Data on locating visible targets
-=-=-=-=-

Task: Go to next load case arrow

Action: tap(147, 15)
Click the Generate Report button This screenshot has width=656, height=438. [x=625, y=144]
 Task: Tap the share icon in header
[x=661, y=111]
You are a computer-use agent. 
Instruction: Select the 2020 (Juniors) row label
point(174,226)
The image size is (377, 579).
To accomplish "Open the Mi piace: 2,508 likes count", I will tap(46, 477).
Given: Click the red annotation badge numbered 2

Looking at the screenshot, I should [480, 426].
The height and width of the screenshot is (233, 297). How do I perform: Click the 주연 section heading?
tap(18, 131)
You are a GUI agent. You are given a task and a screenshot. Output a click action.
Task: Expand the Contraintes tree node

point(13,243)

-=-=-=-=-

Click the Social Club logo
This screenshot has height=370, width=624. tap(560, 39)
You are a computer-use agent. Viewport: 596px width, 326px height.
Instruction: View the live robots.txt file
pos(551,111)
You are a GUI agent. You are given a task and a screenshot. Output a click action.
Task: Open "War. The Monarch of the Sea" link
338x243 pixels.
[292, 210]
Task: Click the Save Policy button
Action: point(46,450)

-=-=-=-=-

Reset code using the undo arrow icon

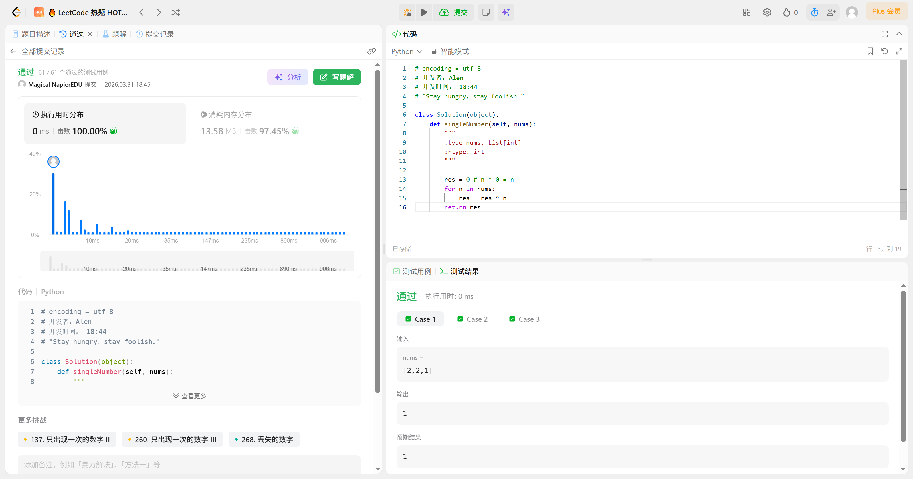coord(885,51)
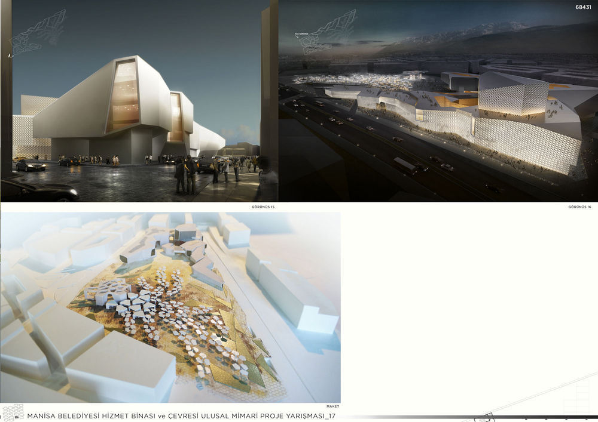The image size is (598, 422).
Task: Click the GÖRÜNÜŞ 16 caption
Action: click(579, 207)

-=-=-=-=-

(What to produce): Output the item lines from the line with "Task: Go to next load case arrow" to the line with "Looking at the", both included, as a JSON list of strings with one string per line, skipping blank lines.

(Reply to the task):
[
  "Task: Go to next load case arrow",
  "Action: tap(147, 15)",
  "Click the Generate Report button This screenshot has width=656, height=438. [x=625, y=144]",
  " Task: Tap the share icon in header",
  "[x=661, y=111]",
  "You are a computer-use agent. ",
  "Instruction: Select the 2020 (Juniors) row label",
  "point(174,226)",
  "The image size is (377, 579).",
  "To accomplish \"Open the Mi piace: 2,508 likes count\", I will tap(46, 477).",
  "Given: Click the red annotation badge numbered 2",
  "Looking at the screenshot, I should [480, 426]."
]